Unique Presentation of Neurosarcoidosis: Case Report and Systematic ReviewAuthor(s): Humberto Foyaca-Sibat*
Background: Sarcoidosis (Sa) is an uncommon and poorly known inflammatory multisystem disease of uncertain aetiology, histopathological characterized by noncaseating giant-cell granulomas affecting the lungs, the heart, peripheral nervous system, and the eyes mainly. Neurologic involvement of Sa (NS) can involve the central nervous system or peripheral nervous system or both simultaneously, causing remarkable morbidity and mortality if NS remains untreated. Up to date, there is no worldwide agreed diagnostic program for patients with Sa.

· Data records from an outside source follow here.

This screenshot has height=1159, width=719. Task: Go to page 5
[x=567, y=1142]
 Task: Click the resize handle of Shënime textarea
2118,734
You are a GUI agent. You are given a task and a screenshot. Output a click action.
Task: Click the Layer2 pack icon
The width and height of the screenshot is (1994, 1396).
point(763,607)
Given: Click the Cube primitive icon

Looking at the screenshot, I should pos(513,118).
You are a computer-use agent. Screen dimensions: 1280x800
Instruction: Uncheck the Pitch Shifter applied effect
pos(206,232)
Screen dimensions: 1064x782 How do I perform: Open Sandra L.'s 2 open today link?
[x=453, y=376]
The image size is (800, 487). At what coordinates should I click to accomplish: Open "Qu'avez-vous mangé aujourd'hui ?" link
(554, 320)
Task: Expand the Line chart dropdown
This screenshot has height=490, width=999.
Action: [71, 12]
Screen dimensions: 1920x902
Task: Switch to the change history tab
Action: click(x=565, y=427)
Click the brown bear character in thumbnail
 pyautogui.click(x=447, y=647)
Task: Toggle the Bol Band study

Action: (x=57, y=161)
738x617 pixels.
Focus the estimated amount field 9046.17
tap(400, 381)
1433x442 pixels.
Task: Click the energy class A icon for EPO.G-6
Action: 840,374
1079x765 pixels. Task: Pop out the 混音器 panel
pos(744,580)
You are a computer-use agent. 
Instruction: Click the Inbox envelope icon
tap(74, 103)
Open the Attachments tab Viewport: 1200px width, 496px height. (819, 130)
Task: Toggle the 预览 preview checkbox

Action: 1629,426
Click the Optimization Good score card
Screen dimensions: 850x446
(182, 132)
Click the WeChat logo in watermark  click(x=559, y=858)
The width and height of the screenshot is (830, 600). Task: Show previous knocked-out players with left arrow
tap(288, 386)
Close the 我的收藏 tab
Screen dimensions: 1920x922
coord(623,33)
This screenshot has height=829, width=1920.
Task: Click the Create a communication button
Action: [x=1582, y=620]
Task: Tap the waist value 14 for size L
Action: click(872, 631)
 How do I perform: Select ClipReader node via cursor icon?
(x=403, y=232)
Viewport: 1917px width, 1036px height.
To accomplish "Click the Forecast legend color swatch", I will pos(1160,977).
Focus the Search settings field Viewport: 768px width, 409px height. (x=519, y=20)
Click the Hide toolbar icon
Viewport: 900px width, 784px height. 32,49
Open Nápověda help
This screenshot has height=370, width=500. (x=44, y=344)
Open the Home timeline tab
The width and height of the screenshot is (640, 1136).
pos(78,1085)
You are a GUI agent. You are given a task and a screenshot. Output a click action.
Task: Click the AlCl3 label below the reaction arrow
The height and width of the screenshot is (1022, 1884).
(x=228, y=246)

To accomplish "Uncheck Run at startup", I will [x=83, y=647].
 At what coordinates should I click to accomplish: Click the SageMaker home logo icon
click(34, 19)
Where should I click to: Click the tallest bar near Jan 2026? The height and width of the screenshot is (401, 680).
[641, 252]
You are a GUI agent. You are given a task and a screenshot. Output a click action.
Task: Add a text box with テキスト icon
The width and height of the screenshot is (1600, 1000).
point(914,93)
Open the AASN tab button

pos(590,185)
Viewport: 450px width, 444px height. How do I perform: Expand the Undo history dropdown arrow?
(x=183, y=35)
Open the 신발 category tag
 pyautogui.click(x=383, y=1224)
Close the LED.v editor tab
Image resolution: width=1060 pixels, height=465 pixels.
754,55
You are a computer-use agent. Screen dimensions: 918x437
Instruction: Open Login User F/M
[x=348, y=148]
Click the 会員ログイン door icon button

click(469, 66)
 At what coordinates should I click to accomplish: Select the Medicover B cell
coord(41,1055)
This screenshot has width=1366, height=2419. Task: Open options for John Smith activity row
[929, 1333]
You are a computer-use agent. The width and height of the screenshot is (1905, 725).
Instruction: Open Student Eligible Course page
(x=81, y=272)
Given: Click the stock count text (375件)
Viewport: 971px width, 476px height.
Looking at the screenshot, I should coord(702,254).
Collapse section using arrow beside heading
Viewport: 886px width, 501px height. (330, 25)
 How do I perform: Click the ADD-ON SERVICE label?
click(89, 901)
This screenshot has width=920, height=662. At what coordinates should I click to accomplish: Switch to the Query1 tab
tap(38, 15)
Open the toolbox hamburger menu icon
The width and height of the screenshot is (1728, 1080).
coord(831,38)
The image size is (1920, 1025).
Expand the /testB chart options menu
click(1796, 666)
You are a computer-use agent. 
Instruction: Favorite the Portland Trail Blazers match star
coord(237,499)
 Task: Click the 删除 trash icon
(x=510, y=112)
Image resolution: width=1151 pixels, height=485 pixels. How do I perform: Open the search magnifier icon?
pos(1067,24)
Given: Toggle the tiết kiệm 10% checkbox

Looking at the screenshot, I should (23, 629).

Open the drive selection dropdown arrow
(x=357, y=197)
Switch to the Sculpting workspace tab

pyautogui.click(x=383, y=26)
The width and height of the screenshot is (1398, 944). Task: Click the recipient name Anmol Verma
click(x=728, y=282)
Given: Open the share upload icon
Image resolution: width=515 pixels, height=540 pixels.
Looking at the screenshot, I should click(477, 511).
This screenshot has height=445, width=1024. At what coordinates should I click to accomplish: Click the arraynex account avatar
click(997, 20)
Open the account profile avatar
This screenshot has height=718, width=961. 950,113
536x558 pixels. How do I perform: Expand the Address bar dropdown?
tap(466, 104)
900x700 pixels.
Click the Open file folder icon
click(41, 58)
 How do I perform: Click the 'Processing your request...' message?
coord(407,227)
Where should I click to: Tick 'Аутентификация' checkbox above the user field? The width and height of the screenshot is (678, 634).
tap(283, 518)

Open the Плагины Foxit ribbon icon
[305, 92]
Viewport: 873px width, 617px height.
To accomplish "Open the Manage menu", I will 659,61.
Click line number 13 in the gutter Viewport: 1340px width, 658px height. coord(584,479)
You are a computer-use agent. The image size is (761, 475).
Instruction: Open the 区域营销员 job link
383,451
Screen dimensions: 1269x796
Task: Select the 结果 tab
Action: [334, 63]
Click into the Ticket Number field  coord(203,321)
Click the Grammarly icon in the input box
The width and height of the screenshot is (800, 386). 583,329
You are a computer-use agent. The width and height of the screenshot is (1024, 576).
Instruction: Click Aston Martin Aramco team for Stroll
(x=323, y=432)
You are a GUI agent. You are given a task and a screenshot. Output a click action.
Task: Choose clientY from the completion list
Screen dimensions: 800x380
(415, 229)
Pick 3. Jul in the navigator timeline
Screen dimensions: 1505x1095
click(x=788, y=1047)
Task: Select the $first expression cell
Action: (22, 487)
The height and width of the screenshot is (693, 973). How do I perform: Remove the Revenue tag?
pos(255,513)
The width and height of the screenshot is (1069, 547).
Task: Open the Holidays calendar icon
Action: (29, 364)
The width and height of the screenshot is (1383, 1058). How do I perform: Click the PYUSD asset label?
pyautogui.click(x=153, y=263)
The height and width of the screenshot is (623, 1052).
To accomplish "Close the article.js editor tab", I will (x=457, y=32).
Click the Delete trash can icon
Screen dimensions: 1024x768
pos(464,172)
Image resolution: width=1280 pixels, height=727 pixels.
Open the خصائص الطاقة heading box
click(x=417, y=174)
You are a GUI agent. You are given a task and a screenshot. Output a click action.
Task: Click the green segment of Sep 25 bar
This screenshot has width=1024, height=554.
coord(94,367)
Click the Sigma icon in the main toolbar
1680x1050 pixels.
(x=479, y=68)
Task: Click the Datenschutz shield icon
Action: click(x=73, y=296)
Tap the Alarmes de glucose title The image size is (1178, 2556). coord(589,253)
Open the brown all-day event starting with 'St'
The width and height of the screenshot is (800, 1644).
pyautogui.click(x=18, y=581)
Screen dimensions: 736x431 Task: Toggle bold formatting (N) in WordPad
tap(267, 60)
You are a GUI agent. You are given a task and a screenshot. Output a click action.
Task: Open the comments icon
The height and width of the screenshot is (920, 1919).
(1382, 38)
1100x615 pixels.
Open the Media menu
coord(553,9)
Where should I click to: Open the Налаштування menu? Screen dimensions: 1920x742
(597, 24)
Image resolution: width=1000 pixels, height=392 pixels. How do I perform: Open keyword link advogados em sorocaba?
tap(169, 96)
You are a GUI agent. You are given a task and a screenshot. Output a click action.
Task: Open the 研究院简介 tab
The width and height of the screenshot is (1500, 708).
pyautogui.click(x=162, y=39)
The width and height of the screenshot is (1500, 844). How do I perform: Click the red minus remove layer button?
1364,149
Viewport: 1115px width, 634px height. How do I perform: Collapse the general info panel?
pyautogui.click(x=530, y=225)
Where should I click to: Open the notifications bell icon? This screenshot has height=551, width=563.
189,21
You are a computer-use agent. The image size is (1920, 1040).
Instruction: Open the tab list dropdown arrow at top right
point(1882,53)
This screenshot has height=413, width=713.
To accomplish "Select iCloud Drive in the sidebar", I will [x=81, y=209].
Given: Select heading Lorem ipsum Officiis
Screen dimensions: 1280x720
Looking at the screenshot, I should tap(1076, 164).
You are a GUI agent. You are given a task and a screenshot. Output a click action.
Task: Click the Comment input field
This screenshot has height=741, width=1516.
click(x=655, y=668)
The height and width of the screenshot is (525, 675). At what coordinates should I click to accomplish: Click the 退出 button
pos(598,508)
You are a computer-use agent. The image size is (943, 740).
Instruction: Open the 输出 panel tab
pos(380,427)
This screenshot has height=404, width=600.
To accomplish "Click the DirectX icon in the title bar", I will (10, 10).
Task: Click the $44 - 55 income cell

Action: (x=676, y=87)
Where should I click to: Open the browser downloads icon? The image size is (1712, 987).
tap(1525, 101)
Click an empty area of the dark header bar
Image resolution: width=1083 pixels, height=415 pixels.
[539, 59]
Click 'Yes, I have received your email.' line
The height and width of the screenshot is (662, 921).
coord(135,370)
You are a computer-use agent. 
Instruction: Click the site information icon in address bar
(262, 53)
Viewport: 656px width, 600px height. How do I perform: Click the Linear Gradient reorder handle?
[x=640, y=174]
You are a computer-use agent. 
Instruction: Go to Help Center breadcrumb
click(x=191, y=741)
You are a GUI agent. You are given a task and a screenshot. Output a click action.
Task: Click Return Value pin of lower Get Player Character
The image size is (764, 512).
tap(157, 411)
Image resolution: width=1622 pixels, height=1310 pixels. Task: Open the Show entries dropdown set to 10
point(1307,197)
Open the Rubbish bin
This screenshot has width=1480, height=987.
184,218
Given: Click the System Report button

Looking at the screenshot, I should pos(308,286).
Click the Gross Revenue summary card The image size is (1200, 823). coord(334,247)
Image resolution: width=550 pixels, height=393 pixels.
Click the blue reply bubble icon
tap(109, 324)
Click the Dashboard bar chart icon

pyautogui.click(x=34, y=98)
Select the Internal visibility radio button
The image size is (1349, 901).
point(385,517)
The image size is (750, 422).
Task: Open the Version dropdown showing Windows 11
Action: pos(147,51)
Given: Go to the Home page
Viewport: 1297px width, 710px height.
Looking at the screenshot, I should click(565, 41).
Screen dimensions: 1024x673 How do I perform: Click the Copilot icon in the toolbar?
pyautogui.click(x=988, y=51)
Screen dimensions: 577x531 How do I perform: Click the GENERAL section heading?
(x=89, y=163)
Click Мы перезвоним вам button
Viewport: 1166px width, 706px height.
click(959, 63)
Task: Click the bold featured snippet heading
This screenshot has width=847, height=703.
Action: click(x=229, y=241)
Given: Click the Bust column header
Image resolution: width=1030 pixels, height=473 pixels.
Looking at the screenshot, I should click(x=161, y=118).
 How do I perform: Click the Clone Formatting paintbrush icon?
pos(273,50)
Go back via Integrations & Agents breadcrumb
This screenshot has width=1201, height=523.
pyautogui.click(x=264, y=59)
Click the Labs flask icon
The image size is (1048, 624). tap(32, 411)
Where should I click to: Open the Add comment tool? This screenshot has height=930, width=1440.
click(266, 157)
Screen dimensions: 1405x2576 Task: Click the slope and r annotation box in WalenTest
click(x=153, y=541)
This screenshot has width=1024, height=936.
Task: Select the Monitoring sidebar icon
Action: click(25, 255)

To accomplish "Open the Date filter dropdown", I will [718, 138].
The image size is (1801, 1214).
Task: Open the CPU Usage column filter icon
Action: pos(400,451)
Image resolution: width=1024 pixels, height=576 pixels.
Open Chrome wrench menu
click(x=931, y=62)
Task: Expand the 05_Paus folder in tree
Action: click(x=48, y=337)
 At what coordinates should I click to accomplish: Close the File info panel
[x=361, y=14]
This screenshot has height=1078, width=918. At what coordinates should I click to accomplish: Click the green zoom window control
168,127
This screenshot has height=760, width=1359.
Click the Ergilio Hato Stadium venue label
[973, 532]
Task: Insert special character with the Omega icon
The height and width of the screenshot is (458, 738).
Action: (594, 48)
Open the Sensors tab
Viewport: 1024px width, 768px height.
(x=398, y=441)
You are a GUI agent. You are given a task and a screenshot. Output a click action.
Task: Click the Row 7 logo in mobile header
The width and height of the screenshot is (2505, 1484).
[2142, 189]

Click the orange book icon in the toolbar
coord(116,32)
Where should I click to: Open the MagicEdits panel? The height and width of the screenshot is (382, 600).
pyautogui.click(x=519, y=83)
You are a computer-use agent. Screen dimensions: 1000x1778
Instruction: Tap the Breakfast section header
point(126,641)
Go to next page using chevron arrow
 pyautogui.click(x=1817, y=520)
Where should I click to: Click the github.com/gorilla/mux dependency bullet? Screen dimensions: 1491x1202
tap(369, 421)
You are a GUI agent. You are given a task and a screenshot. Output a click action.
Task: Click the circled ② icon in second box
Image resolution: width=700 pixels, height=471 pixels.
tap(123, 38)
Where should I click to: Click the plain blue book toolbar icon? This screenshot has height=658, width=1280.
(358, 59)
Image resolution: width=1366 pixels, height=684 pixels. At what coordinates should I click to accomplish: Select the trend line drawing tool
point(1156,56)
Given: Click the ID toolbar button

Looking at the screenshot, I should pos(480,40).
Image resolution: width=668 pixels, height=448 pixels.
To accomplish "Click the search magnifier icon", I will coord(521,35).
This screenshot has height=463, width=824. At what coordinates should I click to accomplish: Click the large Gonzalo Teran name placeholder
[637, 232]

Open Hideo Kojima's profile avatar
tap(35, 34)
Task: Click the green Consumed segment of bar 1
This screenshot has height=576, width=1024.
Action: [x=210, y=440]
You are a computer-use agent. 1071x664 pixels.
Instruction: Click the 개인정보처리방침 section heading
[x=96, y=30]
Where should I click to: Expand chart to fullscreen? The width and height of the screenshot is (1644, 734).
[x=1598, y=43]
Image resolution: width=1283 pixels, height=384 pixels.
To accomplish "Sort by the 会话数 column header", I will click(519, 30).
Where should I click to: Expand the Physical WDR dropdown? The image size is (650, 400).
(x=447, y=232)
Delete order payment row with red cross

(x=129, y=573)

Case presentation: A 37-year-old female patient complained of chronic headache, upper back pain, and progressive decreasing visual acuity since 2012. In May 2021, she was admitted to the ophthalmology ward because her visual acuity deteriorated, and she lost vision on the right eye three weeks after admission. She also complained of generalized intermittent headache and dizziness, not associated with other symptoms or signs, without aggravating or realizing factors but responding to routinary pain killers. HIV non-reactive with PCR for COVID-19 negative. The diagnosis of ON in the right eyes and optic peri-neuritis in the left eyes was made. Neuro-ophthalmologic examination confirmed ON and OP. Investigations confirmed EST, ON, OP and IDEM granulomas.
Results: Only one male patient presented NS/ON/OP was identified through this searching research. Therefore, our case is the first one affected by ON/OP/EST/IDEM/NS to be reported to the international medical community.
Discussion: After a powerful searching of the literature, we did not find a case of NS combining ON/OP with empty sellar turcica syndrome and spinal tumour. Therefore, this patient is the first reported to the medical literature with such presentation from our knowledge. We discuss on the Histopathology and differential diagnosis of NS, Disorder of the sella turcica, ocular sarcoidosis, treatment, and mortality rates. Finally, we delivered one hypothesis on pathogenesis of Sa granuloma formation.
Conclusion: We delivered a hypothesis on the pathogenesis of the NS based on the role played by TNF-α, IFN-β/γ, and IL-2, dysbiosis, and other elements the mechanism of Sa granuloma formation. Finally, we concluded that this literature search might serve other investigators to comprehend better the NS, the importance of making an early diagnosis with therapy and performing a regular assessment looking for other frequently associated disorders and their management. Notwithstanding, large, and well-designed cross-section studies and RCT will be necessary to provide the best information about all this matter.